Reuse of Research Data
Properly functioning data search services make the effective reuse of research data possible. Universities, research institutes and other similar organisations have numerous search services for their own data and publications, but there has been no centralised service to date. The Etsin - Research Data Finder fulfills this need. It retrieves the metadata for data from other services, thus making it possible to enter that data directly into the Kata service.
There are several existing metadata services in Finland. For example, the Finnish Social Science Data Archive (FSD) is a metadata service that contains data related to the social sciences. The service also offers a search user interface for conducting effective searches of the service's approximately 1,000 pieces of data. HELDA, the Digital Repository of the University of Helsinki offers a search user interface for university data and publications. There are over 30,000 pieces of data and publications in HELDA.
The Etsin service will be able to retrieve data from both FSD and HELDA, but it will not allow access to publications in HELDA. When other universities and research institutes establish interfaces for the machine retrieval of data, the metadata for this data will then be added to Kata. In addition to serving as a centralised service, Kata will also contain advanced search capabilities for the effective utilisation of large volumes of data.
There are also metadata and data services at various universities and research facilities.
Restrictions on reuse
The data may have a license attached to it. In the license, the author has already specified the terms under which you may use the data. Data has various degrees of publicity, i.e. it might be that you are only allowed to copy the data, but not edit it, link it to others or transfer it to a third party.
In some cases, the data may be difficult to understand, sensitive or its use requires special software. When dealing with this kind of data, you must contact the contact person specialized on the metadata.
Provenance information of research data is information on the origin and processing history of the data: addenda, omissions, software used, etc. At present, the research data services of the Ministry of education and culture do not collect provenance information. The importance of provenance information is emphasised for data in long-term storage.
Provenance information is important for data that will be stored for longer periods for the following reasons:
- The proper documentation of the manner in which the data was produced ensures that the data will be processed well and the resulting data answers the question it should.
- Research is more reproducible if the various phases of data analysis are properly documented.

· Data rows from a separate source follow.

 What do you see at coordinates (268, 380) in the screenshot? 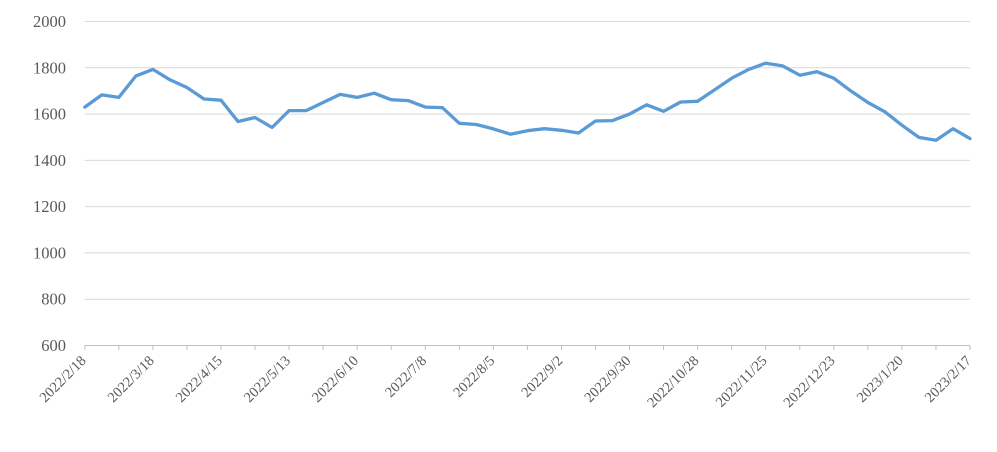
I see `x-tick-label: 2022/5/13` at bounding box center [268, 380].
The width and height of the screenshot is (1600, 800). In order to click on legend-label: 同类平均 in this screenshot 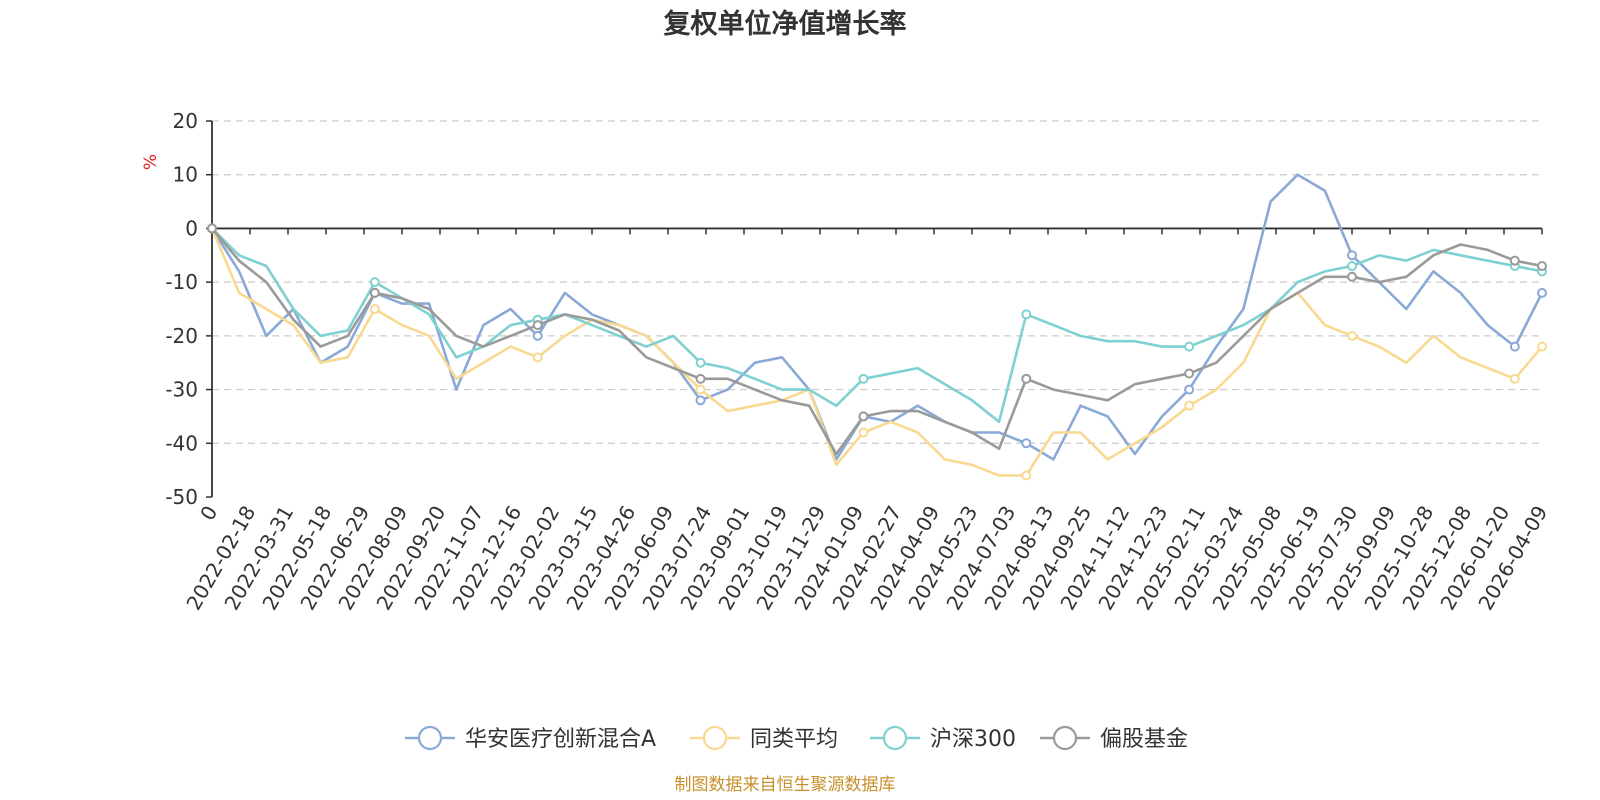, I will do `click(794, 740)`.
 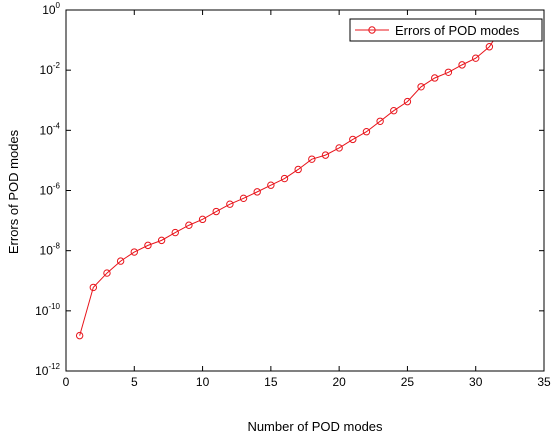 What do you see at coordinates (372, 30) in the screenshot?
I see `legend-marker` at bounding box center [372, 30].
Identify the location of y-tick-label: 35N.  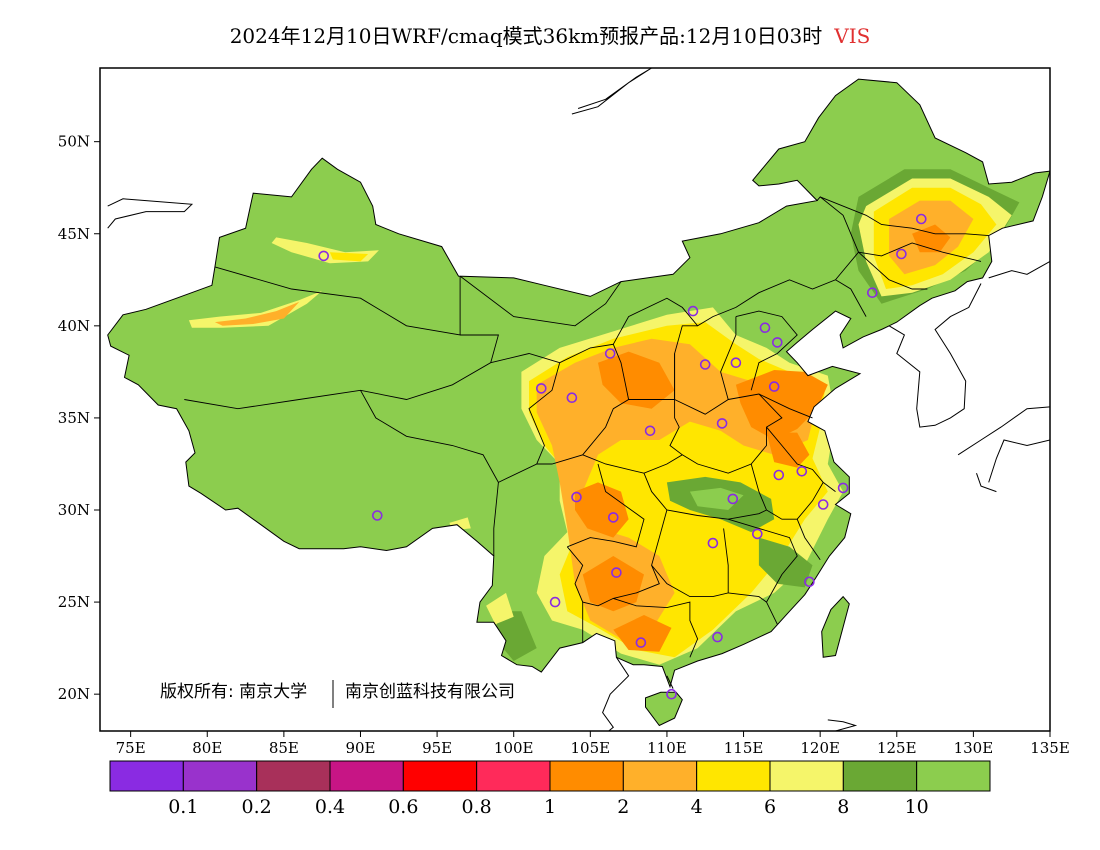
(74, 418).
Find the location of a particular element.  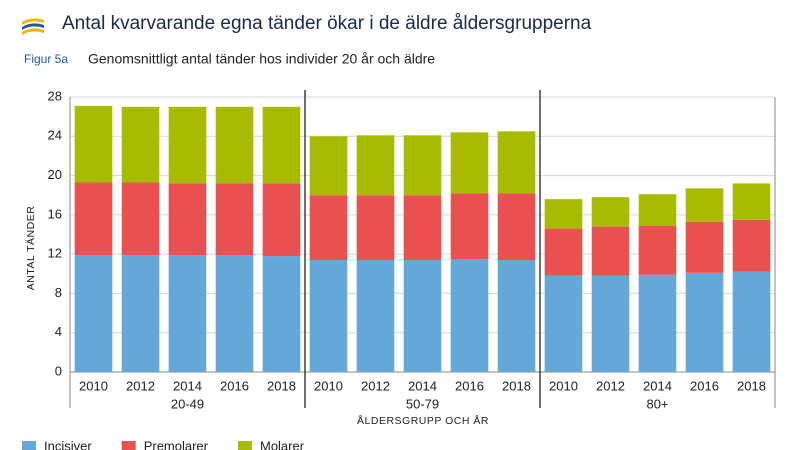

legend-label: Incisiver is located at coordinates (68, 444).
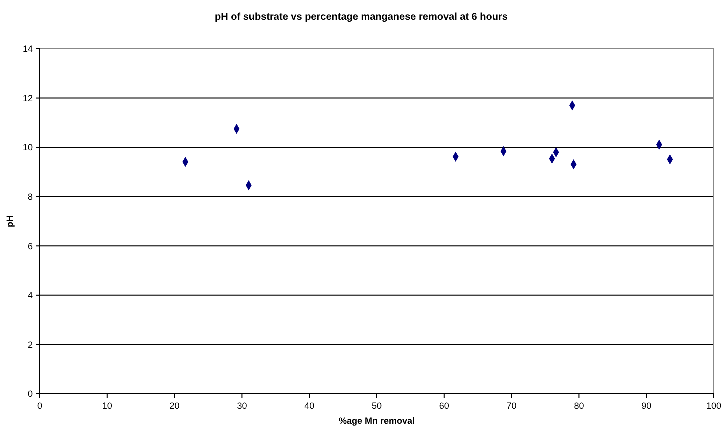 This screenshot has width=723, height=434. I want to click on y-tick-label: 0, so click(30, 394).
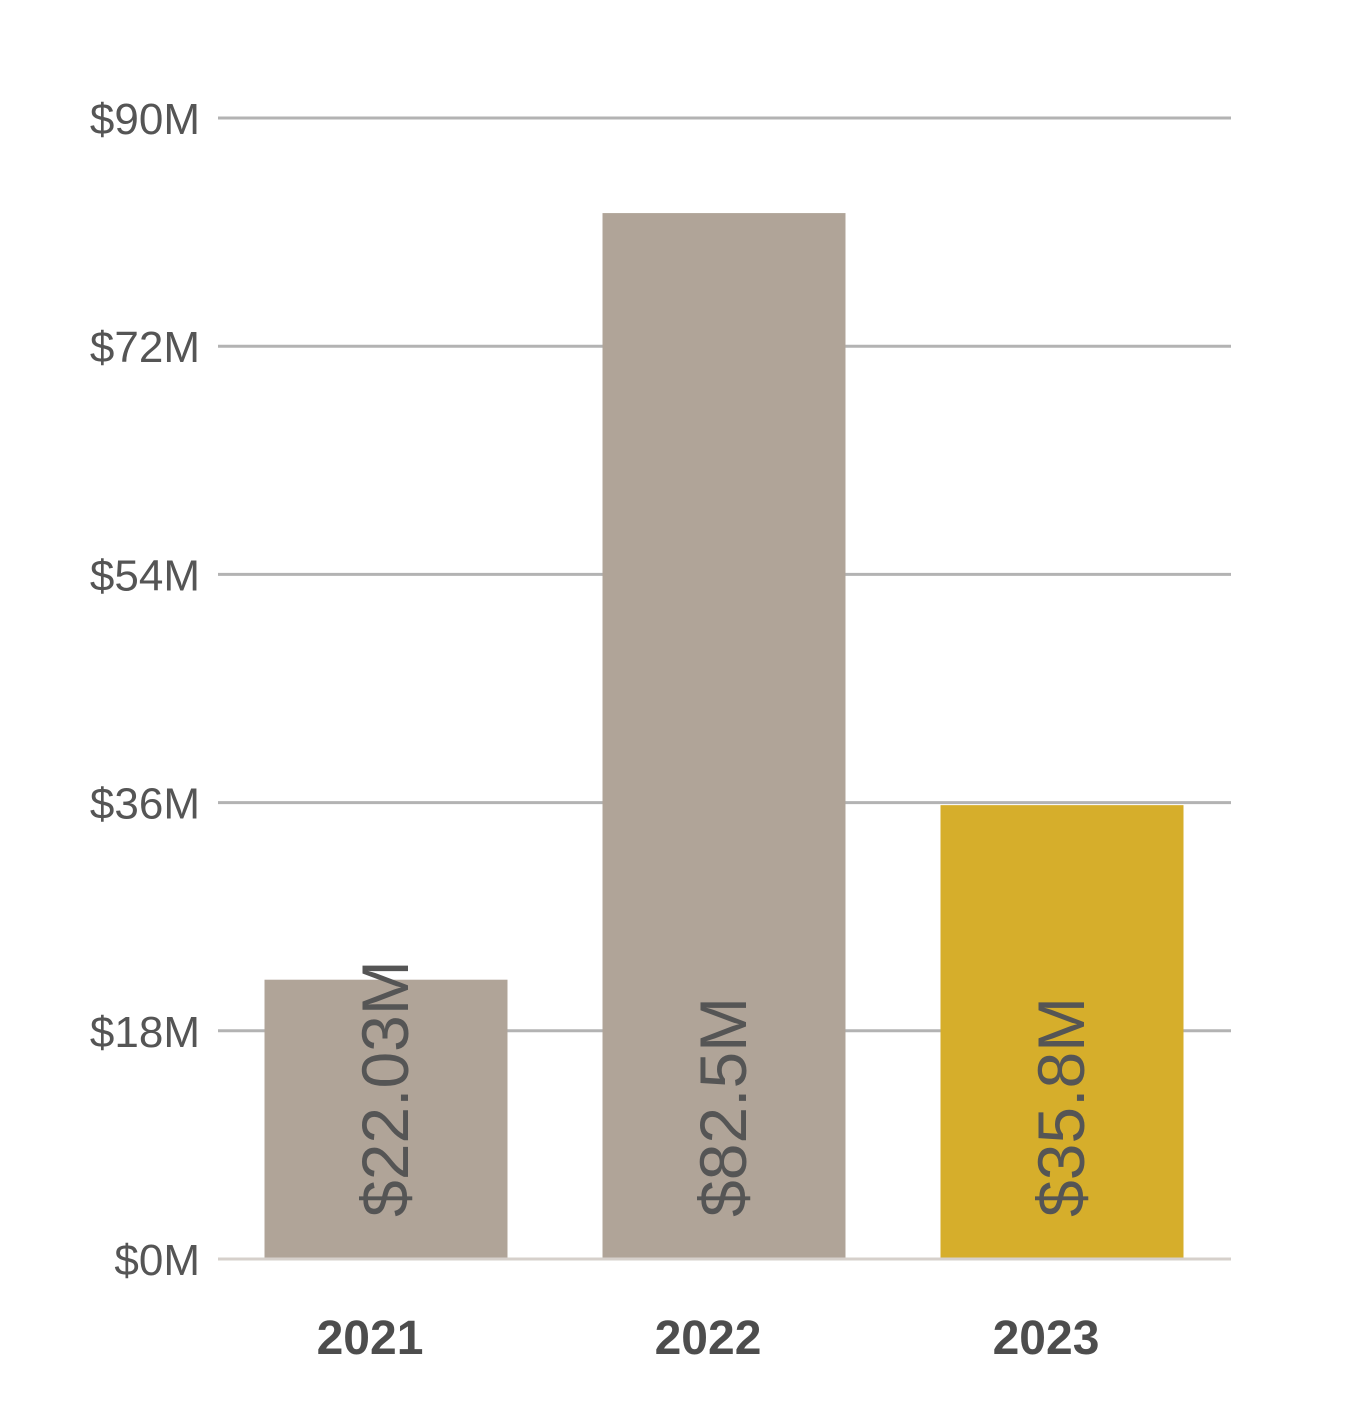 This screenshot has height=1425, width=1348. I want to click on y-tick-label: $36M, so click(145, 804).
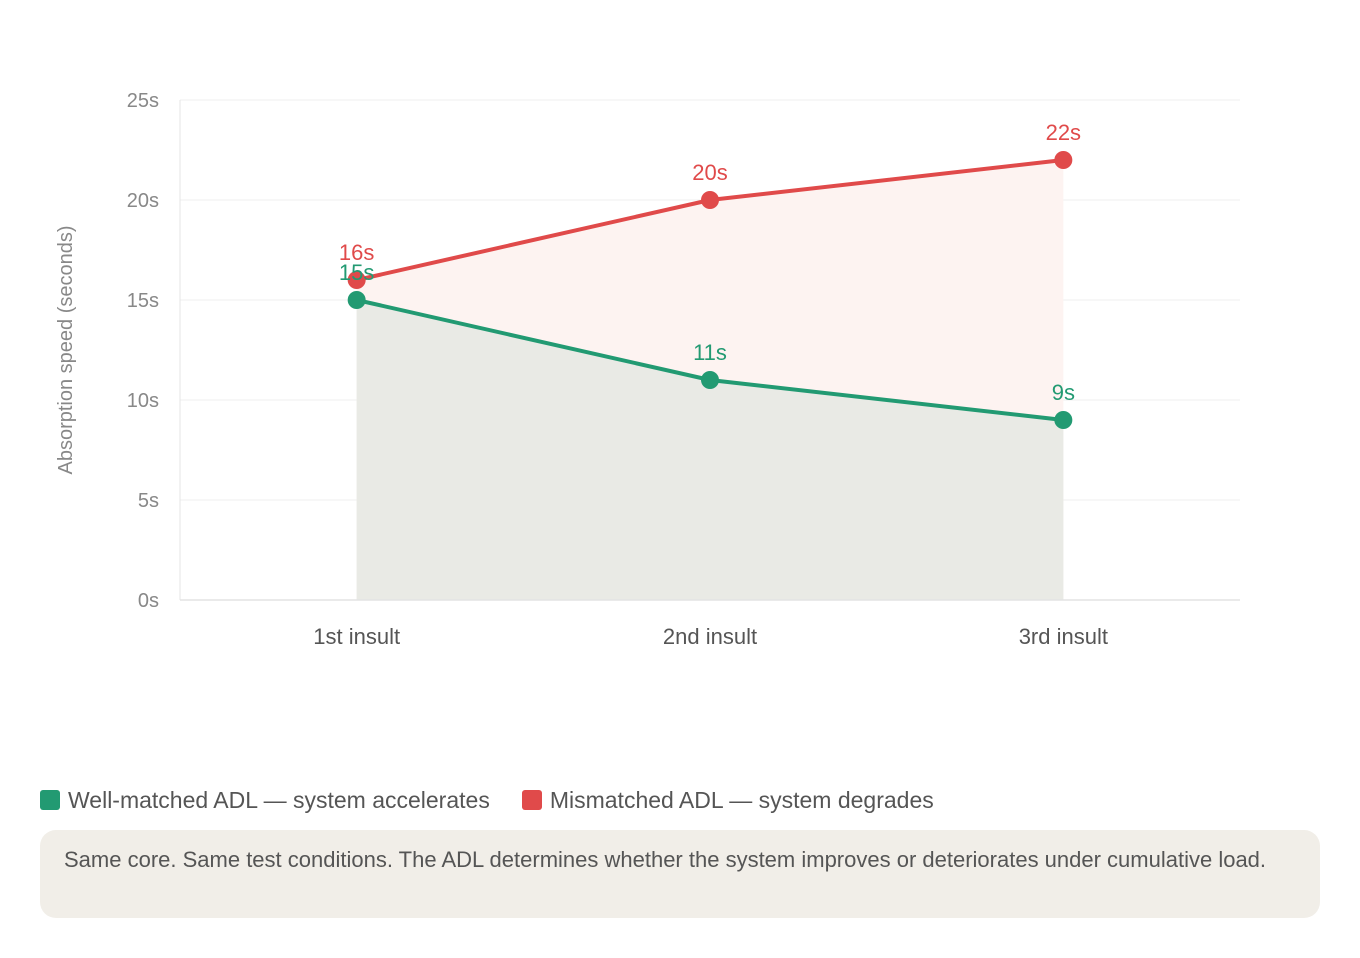 The width and height of the screenshot is (1360, 958). Describe the element at coordinates (356, 636) in the screenshot. I see `x-tick-label: 1st insult` at that location.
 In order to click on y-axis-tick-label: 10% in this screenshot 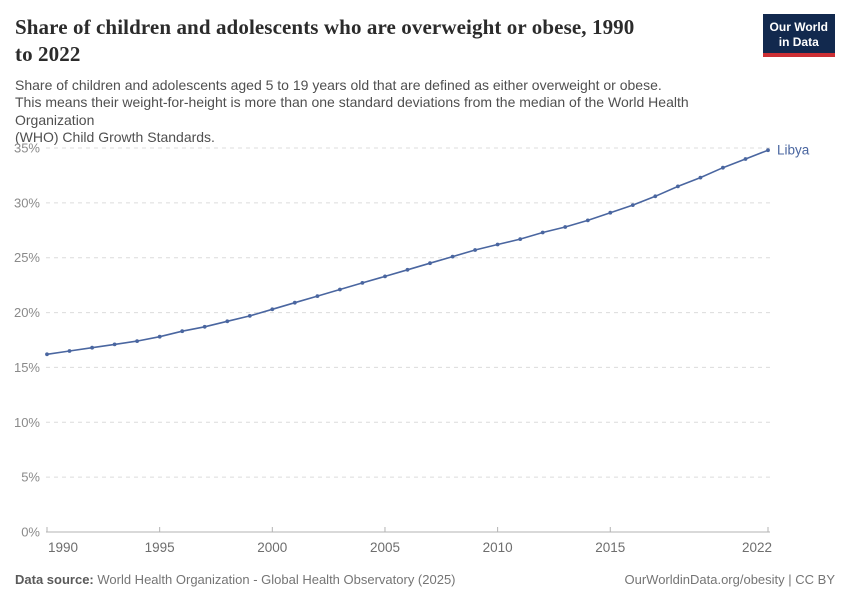, I will do `click(27, 422)`.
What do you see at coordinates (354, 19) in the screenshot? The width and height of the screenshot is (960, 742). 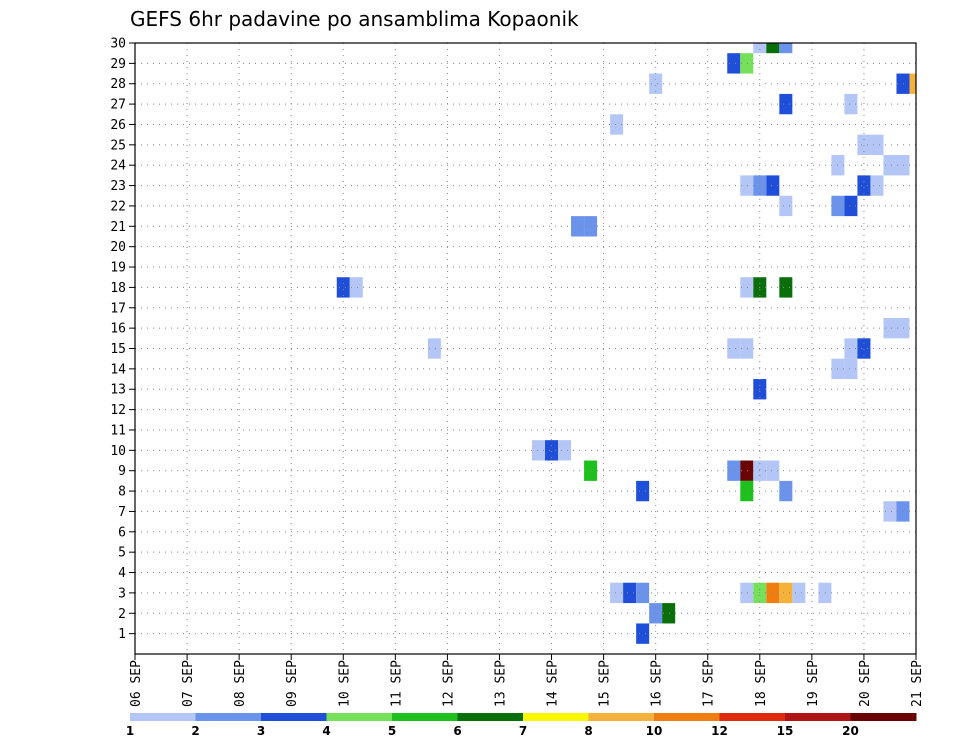 I see `chart-title: GEFS 6hr padavine po ansamblima Kopaonik` at bounding box center [354, 19].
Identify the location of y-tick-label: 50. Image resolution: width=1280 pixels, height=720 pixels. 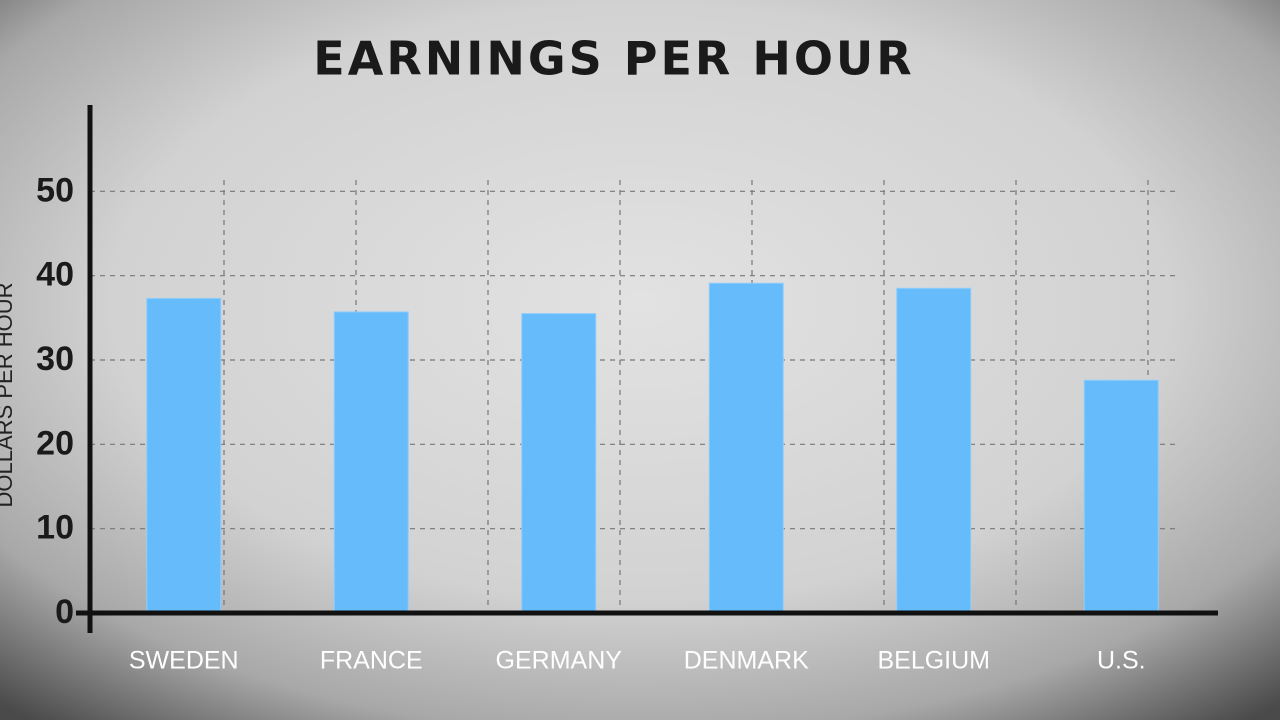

- The documentation of sources and contributors improves the transparency of the research in that users of the data can independently assess the reliability and impartiality of the data.
Today, when data processing is mainly automatic, the programs and methods used in processing should be included as is in the supplementary materials. Data processing should otherwise be automated as much as possible, in order to make it easy to reproduce research by hand and in peer reviews.
The following is a short checklist for creating provenance information:
- Have the events in the data production chain been documented?
- Are the data processing methods available?
- Has the data change history been recorded?
- Has the data been linked with its sources?
- When collecting data, has information that might affect the quality of the data been recorded? For example in measurement data, the calibration of sensors, or in interview data, special features of the interview situation.